Toll Brothers, Inc.’s TOL shares gained more than 3% in the after-hour trading session, following its first-quarter fiscal 2019 earnings release. The company’s earnings and revenues topped the Zacks Consensus Estimate, given strong revenue growth and gross margins, along with improved SG&A leverage.
Management believes that Toll Brothers remains well positioned to take advantage of the robust economy, improving demographics and financial health of its affluent customer base.
Earnings & Revenues
The country’s leading luxury homebuilder reported earnings of 76 cents per share in the fiscal first quarter, beating the Zacks Consensus Estimate of 63 cents by 20.6%. However, the reported figure fell 8.4% from the year-ago profit level of 83 cents as a result of higher effective tax rate.
The company reported revenues of $1.36 billion in the quarter, beating the consensus mark of $1.28 billion. The reported figure also increased 16% year over year, reflecting higher home sales revenues, deliveries and pricing.
Toll Brothers operates under two segments, namely Traditional Home Building and Urban Infill ("City Living").
Revenues from Traditional Home Building were up 18.5% year over year to $1.25 billion, while the same from City Living decreased to $68.6 million during the quarter from $117.6 million a year ago.
Inside the Headline Numbers
Consolidated homebuilding deliveries in the quarter increased 12% to 1,530 units and 8% year over year in dollars. Deliveries increased across all the regions, i.e., North, South, West and California, barring Mid-Atlantic. Deliveries at Citi Living were flat from the prior-year quarter at 64 units.
The average price of homes delivered was $862,300 in the quarter, up 4.4% from the year-ago level of $826,000.
The number of net signed contracts was 1,379 units in the quarter, down 24% year over year. The value of net signed contracts was $1.16 billion, reflecting a decrease of 31% from the year-ago quarter.
At the end of fiscal 2018, Toll Brothers had a backlog of 6,105 homes, up 4% from the prior-year quarter. Potential housing revenues from backlog declined 4% year over year to $5.37 billion. The average price of backlog was $901,000, up 1% from $892,000 in the prior-year quarter.
The company’s home sales adjusted gross margin expanded 50 basis points (bps) to 24.2% in the quarter under review.
As a percentage of revenues, SG&A expenses improved 110 bps to 12.3% in the quarter.
Operating margin of 9.1% grew 200 bps in the quarter.

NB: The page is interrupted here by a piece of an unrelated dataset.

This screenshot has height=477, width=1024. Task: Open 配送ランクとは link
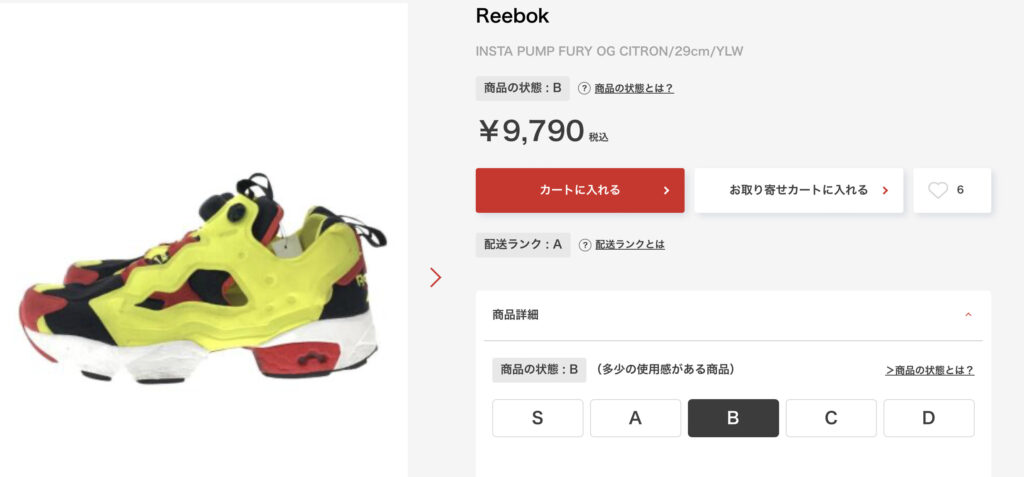tap(630, 244)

Toll Brothers had $801.7 million in cash as of Jan 31, 2019 compared with $1.18 billion at fiscal 2018-end.
During fiscal first quarter, the company repurchased 785,000 shares, at average price of $32.02 per share, for a total purchase price of approximately $25.1 million.
Fiscal Second-Quarter 2019 Guidance
The company expects home deliveries between 1,650 units and 1,850 units (versus 1,886 units delivered in the prior-year quarter) at average price of $860,000-$890,000 (versus $847,900 a year ago).

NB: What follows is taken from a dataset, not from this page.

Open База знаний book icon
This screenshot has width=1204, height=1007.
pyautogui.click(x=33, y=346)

Adjusted gross margin in the quarter is expected to be approximately 23.1% compared with 18.8% in the year-ago period.
SG&A expenses are estimated to be approximately 11.3% of revenues (compared with 10.4% a year ago).
Zacks Rank & Stocks to Consider
Currently, Toll Brothers carries a Zacks Rank #3 (Hold). You can see the complete list of today’s Zacks #1 Rank (Strong Buy) stocks here.
Some better-ranked stocks in the Zacks Construction sector include Altair Engineering Inc. ALTR, Jacobs Engineering Group Inc. JEC and Frontdoor, Inc. FTDR, each carrying a Zacks Rank #2 (Buy).
Altair Engineering, Jacobs and Frontdoor’s earnings for the current year are expected to grow 69.8%, 13.4% and 10.5%, respectively.